Венцль попытался зажечь сигарету, но его руки дрожали от волнения. Я вытащил сигарету из своего портсигара, зажёг её и подал пилоту. В замешательстве он поднёс её ко рту.

Когда мы возвращались, то к западу от Корби я увидел самолёт на одном из небольших лугов. Раньше его там не было, я в этом уверен. Мне кажется, это был красный «Фоккер».

Гауптман Рейнхард, который прислушивался к нашему разговору, немедленно приказал Венцлю, Кариусу и Вольфраму фон Рихтгофену немедленно взлететь и проверить, что за самолёт находится к западу от Корби. После короткой рулёжки три машины взлетели в воздух.

Лейтенант Венцль стиснул зубы и летел прямо на запад. Он спустился на высоту двухсот метров и несмотря на град пуль вражеских противовоздушных батарей, приблизился к тому месту, где раньше заметил красный самолёт. К своему величайшему изумлению, вместо одной машины он увидел две. Он был слишком далеко, чтобы идентифицировать их. У него на шее уже были английские истребители. Но он не изменил направления, всё приближаясь к таинственным самолётам. Внезапно он услышал барабанную дробь пуль по крыльям своего «Фоккера». Оглянулся. Вместо товарищей он увидел три «Кэмела», которые подбирались всё ближе к нему. Произошёл ожесточённый бой. Англичане теснили его всё ниже, и Венцль решил вернуться. Поднял машину вверх и избежал атаки быстрым иммельманом. Когда он был над немецкими позициями, а «Кэмелы» всё ещё не сдавались, он рискнул сделать опасный манёвр. На высоте двадцати метров он положил самолёт в узкий вираж вокруг немецкого аэростата и, летя над самой землёй, перепрыгивая через пригорки и островки деревьев, вернулся в Капи.

Тем временем, всю округу облетела весть, что Рихтгофен не вернулся из боевого вылета. На аэродроме возникали молчаливые группы солдат. Как только взлетел лейтенент Венцль, я позвонил всем офицерам ПВО, но никто из них не смог дать мне никакой информации. Теперь я по очереди звонил в эскадрильи всего участка. Каждый раз я торопливо бросал в трубку одни и те же слова:

- 11-я эскадрилья вернулась из боевого вылета. Пропал без вести ротмистр, лётчики сообщают, что он пошёл на вынужденную посадку. На вашем участке приземлялся красный триплан? Кто-нибудь видел садящийся на территории врага красный триплан?

Во всех штабах артиллерии и пехоты разъярённые звонки телефона всё время несли только один, нетерпеливый вопрос: красный триплан, красный триплан? Бегущие по траншеям гонцы передавали его дальше: красный триплан, красный триплан? Все бинокли, перископы, глаза всех пехотинцев упорно осматривали местность. Дорога была каждая минута, если он совершил аварийную посадку, ему нужно было немедленно помочь. Наконец, спустя время, показавшееся нам вечностью, офицер генерального штаба 1-й дивизии сообщил, что обер-лейтенант Фабиан из 16-го полка полевой артиллерии с наблюдательного пункта Гамельн-Восток наблюдал за ходом боя. Он видел, как на высоте 102 к северу от Во-сюр-Сомма гладко приземлился КРАСНЫЙ ТРИПЛАН! Сразу же после приземления к нему подбежали английские пехотинцы и оттащили самолёт с высоты. Мы вздохнули с облегчением. Командир приземлился, значит, он жив. Доклад обер-лейтенанта Фабиана немедленно был отправлен главнокомандующему военно-воздушных сил.

- Гауптман, - повернулся я к Рейнхарду, - прошу разрешения слетать на наблюдательный пост 16-го полка. Может опытными глазами лётчика…

- Лети, - немедленно ответил он, но быстро возвращайся, Боденшац!

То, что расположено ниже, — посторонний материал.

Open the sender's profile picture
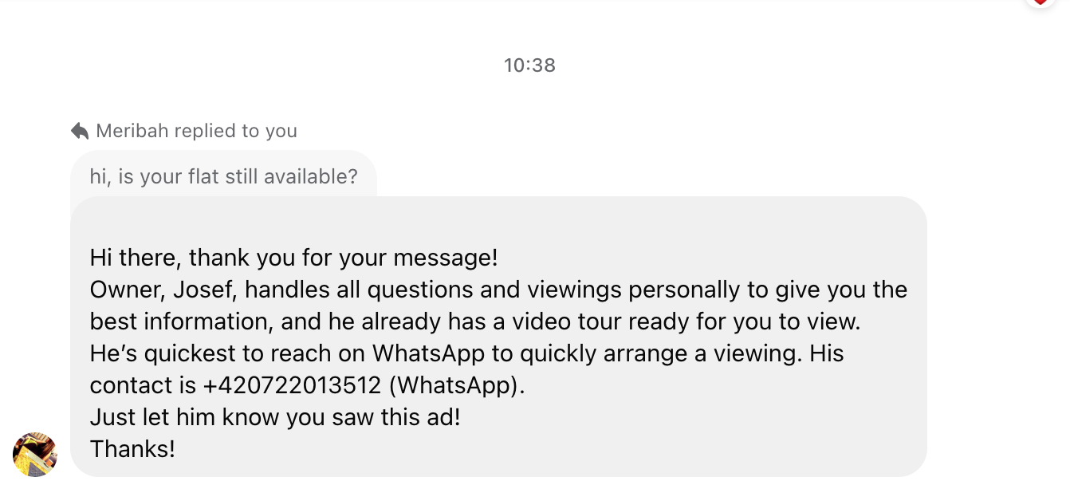34,455
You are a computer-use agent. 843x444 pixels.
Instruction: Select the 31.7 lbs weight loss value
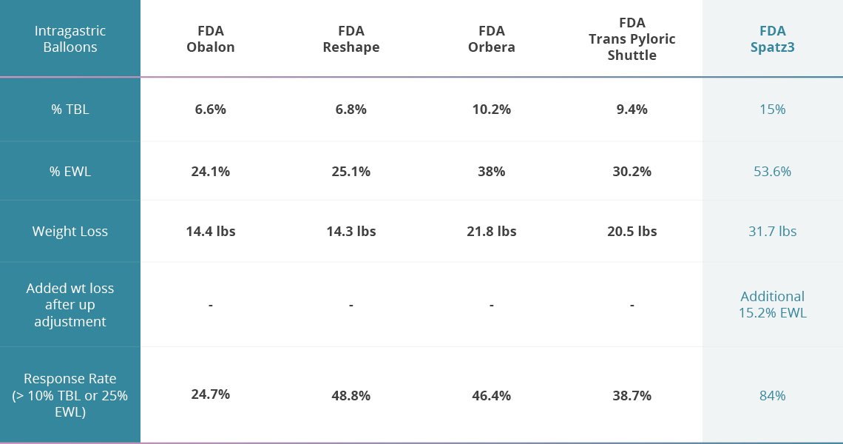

Долго, очень долго я наблюдал за местом посадки ротмистра. Метр за метром я осматривал в бинокль сектор, особенно интересной была для меня высота 102. Позже я выслушивал обер-лейтенанта Фабиана. Всё впустую. С красными от усталости глазами я вернулся на аэродром. Тем временем, поступили доклады от ещё нескольких пехотных офицеров, но они не принесли ничего нового. Это было всё, что можно было сделать для ротмистра в данный момент. Нужно было надеяться, что в худшем случае он получил ранение и попал в плен. Это не было его первой вынужденной посадкой. Когда-то уже, будучи тяжело раненным, он мастерски посадил свою машину.

На телефонной станции полка пересекались доклады и запросы. Наконец, руководство 2-й Армии решилось на неслыханный шаг. Оно обратилось открытым текстом к неприятелю с вопросом:

Ротмистр барон фон Рихтгофен совершил аварийную посадку на вашей территории. Просим сообщить информацию о его судьбе. Он жив и находится в плену?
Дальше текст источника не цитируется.